The following states charge taxes on all services rendered:
- Hawaii
- New Mexico
- South Dakota
- West Virginia
The following states have additional situations in which they charge sales tax on fewer than 20 services:
- Colorado
- Illinois
- Massachusetts
- Nevada
- Virginia
- Connecticut
There are still other states that tax on certain services. Examples include:
- Florida – In Florida, cleaning services are generally tax exempt, unless they are of non-residential buildings. Exceptions to this rule, however, including carpet cleaning services for both residential and non-residential spaces, which is not taxable.
- Utah – Utah now charges sales tax on service agreements for software programs at the time of purchase.
- Alabama – The state charges tax on photography services because they deem it a necessary part of the process of selling the prints that these services render.
- California – California has added a number of services to the list of what they tax including installation and service charges for physical goods (such as a water heater), and creation of a new good such as the work of a tailor – both the suit and the service to create that suit are taxable.
The sourcing for these taxes will apply depending one of two possible methods – some states will charge the tax based on where the benefit is received. Other states will charge sales tax according to where the service is performed. This would be the easiest method as it applies to the location at which the service is rendered, regardless of where the resulting benefit is received. Interstate transactions can result in collection of tax twice on a transaction – for this reason, it is important to track the current regulations in your state as relate to this process.
The key to determining if you may owe sales tax for the services you render start with determining how your state defines those services. Here are four steps to help make this determination:
- Check the State Definition – How do your State define your service business? You can call the local revenue service to determine how this would be labeled or use their website for a more specific definition of your service business type.
- Check All Exemptions – There are a number of other exemptions that might apply due to a separate agency in the state affecting that tax. Check to make sure none apply.
- Use the True Object Test – Is your service the true object of the transaction?
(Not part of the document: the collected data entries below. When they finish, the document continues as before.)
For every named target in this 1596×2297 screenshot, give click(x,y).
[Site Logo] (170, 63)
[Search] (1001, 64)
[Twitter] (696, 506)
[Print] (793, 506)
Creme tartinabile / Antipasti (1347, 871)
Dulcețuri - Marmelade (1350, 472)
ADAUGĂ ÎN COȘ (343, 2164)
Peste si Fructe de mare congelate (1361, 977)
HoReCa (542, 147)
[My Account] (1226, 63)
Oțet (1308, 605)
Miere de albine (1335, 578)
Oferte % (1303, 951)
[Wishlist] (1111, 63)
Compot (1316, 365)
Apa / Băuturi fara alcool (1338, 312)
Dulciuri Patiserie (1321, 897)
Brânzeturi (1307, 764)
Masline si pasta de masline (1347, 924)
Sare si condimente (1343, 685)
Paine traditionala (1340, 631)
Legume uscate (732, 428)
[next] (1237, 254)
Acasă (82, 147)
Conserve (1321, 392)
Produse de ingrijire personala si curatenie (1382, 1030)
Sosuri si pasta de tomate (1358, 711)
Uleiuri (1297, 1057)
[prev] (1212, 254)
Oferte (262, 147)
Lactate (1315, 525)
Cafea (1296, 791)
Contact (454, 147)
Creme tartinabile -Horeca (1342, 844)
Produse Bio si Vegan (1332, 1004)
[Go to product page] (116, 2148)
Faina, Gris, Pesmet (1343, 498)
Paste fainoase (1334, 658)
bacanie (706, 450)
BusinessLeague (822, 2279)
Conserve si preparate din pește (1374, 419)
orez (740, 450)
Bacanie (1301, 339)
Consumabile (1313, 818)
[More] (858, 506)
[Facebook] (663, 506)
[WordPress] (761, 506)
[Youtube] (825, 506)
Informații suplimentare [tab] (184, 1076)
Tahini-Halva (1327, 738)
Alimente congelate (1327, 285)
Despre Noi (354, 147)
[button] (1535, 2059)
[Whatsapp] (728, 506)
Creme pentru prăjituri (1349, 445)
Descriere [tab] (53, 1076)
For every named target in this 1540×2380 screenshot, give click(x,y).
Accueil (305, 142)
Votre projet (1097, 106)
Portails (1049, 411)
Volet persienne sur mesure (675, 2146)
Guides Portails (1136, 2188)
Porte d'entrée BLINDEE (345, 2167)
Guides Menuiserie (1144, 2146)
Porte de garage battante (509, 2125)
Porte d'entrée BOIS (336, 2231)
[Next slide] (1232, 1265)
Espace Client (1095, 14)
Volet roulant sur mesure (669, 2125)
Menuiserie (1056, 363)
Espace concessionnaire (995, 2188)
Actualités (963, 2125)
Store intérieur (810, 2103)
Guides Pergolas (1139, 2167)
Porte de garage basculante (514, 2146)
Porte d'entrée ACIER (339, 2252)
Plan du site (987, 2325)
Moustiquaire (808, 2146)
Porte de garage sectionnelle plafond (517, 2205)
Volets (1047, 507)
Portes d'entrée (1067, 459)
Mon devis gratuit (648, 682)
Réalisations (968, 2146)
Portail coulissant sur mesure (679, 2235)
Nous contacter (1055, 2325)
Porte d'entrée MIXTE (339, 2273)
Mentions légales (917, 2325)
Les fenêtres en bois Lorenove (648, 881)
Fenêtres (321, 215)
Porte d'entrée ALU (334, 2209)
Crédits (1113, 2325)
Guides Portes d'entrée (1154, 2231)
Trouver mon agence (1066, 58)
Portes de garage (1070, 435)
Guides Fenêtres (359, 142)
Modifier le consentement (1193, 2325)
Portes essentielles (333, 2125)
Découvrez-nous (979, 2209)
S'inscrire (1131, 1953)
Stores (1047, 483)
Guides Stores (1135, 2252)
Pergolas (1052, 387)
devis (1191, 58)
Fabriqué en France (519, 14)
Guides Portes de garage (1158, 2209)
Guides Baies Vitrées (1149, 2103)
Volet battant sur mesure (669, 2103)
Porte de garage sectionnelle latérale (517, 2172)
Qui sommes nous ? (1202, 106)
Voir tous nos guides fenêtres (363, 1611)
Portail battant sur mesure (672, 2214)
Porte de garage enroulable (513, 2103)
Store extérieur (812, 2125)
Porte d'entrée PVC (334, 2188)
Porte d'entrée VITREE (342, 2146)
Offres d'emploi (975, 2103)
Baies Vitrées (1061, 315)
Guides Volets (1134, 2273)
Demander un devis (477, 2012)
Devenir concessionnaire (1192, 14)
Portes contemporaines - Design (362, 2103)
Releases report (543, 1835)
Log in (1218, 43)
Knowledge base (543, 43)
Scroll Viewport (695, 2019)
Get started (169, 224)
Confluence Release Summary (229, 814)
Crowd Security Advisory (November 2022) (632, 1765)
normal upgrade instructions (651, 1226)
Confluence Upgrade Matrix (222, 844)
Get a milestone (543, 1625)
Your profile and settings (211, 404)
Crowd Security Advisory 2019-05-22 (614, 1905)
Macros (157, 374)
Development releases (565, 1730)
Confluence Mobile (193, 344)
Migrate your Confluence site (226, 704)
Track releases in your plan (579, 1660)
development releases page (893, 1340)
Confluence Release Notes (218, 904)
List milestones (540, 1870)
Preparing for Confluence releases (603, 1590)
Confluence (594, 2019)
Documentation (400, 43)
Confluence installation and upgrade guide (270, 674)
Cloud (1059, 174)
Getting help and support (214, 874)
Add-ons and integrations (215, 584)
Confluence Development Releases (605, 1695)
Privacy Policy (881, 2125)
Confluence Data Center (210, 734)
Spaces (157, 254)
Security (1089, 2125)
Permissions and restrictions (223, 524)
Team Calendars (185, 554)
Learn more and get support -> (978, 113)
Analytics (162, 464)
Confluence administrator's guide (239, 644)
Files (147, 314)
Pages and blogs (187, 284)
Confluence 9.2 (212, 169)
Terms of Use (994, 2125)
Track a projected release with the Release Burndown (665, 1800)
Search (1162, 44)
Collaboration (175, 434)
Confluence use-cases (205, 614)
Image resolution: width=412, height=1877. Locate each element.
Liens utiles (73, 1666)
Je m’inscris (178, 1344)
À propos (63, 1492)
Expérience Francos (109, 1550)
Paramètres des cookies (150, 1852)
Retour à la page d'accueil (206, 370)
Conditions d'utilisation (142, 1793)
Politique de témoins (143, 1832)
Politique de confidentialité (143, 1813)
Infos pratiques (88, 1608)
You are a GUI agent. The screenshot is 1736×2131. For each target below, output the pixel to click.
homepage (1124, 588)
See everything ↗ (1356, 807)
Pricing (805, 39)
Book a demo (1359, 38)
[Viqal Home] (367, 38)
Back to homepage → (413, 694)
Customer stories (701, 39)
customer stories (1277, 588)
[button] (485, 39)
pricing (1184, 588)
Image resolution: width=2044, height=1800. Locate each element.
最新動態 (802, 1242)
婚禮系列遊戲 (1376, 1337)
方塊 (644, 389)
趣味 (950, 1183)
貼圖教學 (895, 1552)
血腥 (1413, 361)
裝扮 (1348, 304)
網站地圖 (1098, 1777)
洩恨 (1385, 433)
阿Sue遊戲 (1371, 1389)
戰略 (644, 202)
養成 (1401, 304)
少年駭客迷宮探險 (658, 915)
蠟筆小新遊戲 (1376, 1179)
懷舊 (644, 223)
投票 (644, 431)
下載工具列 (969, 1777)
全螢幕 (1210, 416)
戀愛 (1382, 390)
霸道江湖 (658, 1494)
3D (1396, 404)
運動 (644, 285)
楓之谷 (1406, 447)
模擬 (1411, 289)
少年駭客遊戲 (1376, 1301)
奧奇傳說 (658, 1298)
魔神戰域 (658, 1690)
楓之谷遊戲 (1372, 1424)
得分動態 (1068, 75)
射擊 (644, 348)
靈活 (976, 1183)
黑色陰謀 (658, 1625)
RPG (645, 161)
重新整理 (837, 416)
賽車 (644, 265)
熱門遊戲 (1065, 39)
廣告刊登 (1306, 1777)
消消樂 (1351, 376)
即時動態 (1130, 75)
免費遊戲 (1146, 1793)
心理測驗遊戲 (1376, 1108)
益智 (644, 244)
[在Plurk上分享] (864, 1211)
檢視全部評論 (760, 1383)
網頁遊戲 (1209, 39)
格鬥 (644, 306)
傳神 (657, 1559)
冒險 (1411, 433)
There are some states in which this test is not applicable, but for most at this point it will finalize the decision.
- Review Variable Transactions – If you sell a single service, this will not apply, but if there are numerous services or service types you offer, check each of them against this list.
More than ever before, it’s important to review the process for determining sales tax liability for service businesses depending on the state in which you operate and any states in which you do business.
The Argument for Sales Tax on Services
The standard has long been that products are taxed and services are not, but State officials are looking more towards including all final consumption in their sales tax revenue. As David Brunori wrote in a recent Forbes.com article, “there is no economic or tax policy reason to tax the purchase of a toaster oven but exempt the purchase of a haircut or accounting service. They’re both consumption.” He goes on to list reasons to support this including that exclusion of services raises other taxes, creates a government-led incentive to seek out service-based solutions over goods, and results in a regressive system as wealthy people use more services than those who are poor.
For these reasons, states continue to look at options for taxing services – both professional and non-professional. While most attempts to do so have failed in the recent past, some changes have been made and will likely continue to be made as states strapped for cash look for ways to increase revenue without adding additional taxes to the same businesses and individuals already paying into the system.